REQUIREMENT: Report how many lines below include the string "agent". Please keep the reply to that number.

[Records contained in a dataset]

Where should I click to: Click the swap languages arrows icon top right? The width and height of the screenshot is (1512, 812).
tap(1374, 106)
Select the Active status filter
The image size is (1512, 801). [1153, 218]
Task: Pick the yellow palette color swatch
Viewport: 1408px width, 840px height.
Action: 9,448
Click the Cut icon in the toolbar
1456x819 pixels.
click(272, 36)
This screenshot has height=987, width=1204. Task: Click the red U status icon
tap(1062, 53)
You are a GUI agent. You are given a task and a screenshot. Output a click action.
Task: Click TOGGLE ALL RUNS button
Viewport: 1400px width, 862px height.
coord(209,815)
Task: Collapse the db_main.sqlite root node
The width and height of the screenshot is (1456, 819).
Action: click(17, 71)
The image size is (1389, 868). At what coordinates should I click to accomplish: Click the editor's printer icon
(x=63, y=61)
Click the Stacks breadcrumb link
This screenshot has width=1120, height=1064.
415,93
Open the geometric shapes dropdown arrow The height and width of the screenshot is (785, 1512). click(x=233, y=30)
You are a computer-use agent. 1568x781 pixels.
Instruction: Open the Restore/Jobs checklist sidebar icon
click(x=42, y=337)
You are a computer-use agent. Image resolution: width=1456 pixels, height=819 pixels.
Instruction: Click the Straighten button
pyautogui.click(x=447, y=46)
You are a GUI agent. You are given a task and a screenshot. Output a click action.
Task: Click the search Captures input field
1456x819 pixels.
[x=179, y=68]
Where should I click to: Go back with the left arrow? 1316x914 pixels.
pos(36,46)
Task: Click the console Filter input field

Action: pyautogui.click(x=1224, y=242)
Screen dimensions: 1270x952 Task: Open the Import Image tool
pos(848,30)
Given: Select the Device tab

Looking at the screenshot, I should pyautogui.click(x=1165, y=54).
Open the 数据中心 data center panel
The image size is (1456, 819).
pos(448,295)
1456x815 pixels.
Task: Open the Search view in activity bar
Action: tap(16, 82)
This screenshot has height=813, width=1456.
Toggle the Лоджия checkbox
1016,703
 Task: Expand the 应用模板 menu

TASK OUTPUT: 4